Alterations in tissue respiration and the increase in pulp tissue apoptosis are presumed to be the factors that affect AST activity.2,30,31 Furthermore, orthodontic load application can induce circulatory disturbance12–15,32 and reduced oxygen levels in the pulp.3,17 However, numerous studies on pulp tissue respiration disagree regarding the effects of application of orthodontic load on the pulp, showing either a decreased2,30 or an increased rate of respiration.33 The results of blood flow evaluation in orthodontically affected pulp are conflicting as well.11–15,32 These processes, depending on the degree of their disturbance, may cause changes in metabolic cell activity, cell damage, or defense reactions. As suggested by many workers, changes in blood flow are temporary and return to normal within a few days. However, the increased enzymatic activity observed in our study might be due to orthodontic force–induced proliferation of pulp cells and activation of mitogenesis.34 Oxygen is essential for the aerobic production of sources of cellular energy such as adenosine triphosphate (ATP) in mitochondria. One in vitro study of pulp cell responses to hypoxia35 has suggested that hypoxia might enhance the mitochondrial function and proliferative activity of pulp cells in situ. Activation of mitogenesis was observed under various conditions to modestly disturb the mitochondrial oxidative phosphorylation system.34 Severe injury to the pulp cells and their membrane structures seems unlikely in our study because if that were to occur, AST would be released from mitochondria and cells and, accordingly, its activity would be decreased.

We found that within 7 days of initiation of orthodontic tooth intrusion, the response threshold to electrical pulp testing was increased. Although this method of evaluation of pulp response is based on a subjective judgment provided by the patient, significant differences between measurements of control and test teeth suggest the possibility of certain alterations in the pulp. This could be explained as resulting from pressure or tension on apical nerve fibers.19,20 As was suggested by Bender et al18 in their study on posttraumatic teeth, no response to EPT occurs immediately after trauma caused by the concussion syndrome; however, this response normally returns over time.
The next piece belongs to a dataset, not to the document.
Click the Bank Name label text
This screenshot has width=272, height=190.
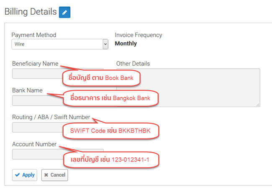(27, 90)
Direct clinical evaluation of any inflammatory alteration in the pulp is impossible because of it is complicated anatomy. Therefore, most of the research that seeks to attain a thorough insight into changes elicited by orthodontic forces is based on laboratory experiments. The use of human material is restricted, and most of the findings of vascular, cellular, and neural changes in dental tissue incident to orthodontic tooth movement are derived from animal experimental models. Real life conditions may differ in many respects from experimental models because of the complexity of factors associated with the physiology of dental pulp.
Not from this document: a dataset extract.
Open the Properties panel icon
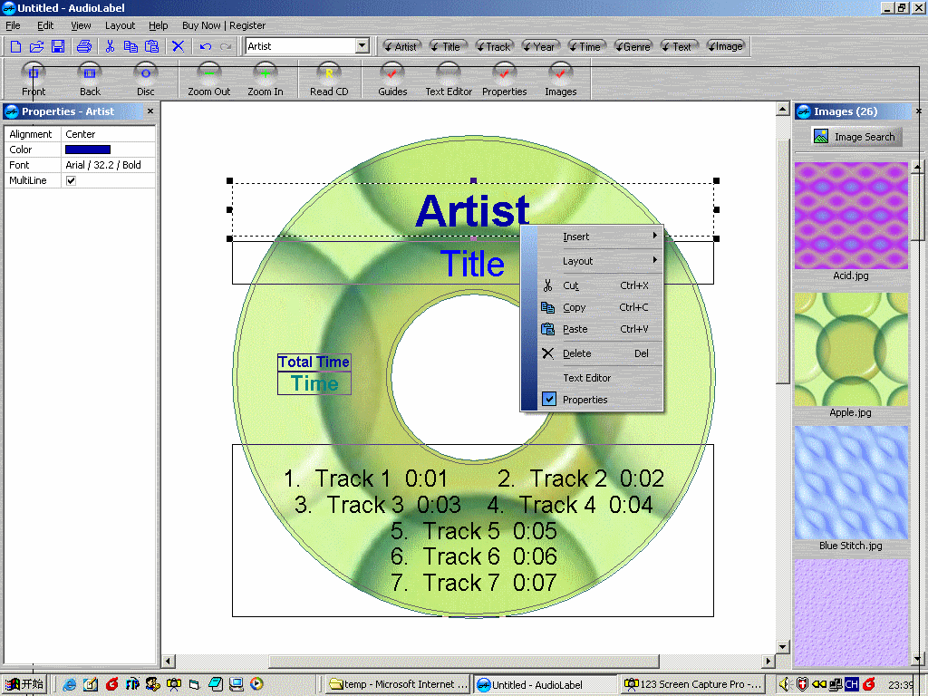 point(504,79)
It can only be hypothesized that changes in tissue respiration and possibly hypoxia that occur during orthodontic treatment may affect dental pulp tissue, leading to an increase in AST activity and the modified pulpal neural response. Additional studies should be undertaken to investigate this matter further.

  • The permanent intrusive force applied for 7 days significantly increased the pulpal neural response and AST activity in treated teeth.

  • The short duration of the experiment does not allow firm conclusions to be drawn about existing pulp damage, but it seems to be a clear indication of certain response reactions that occur in this tissue.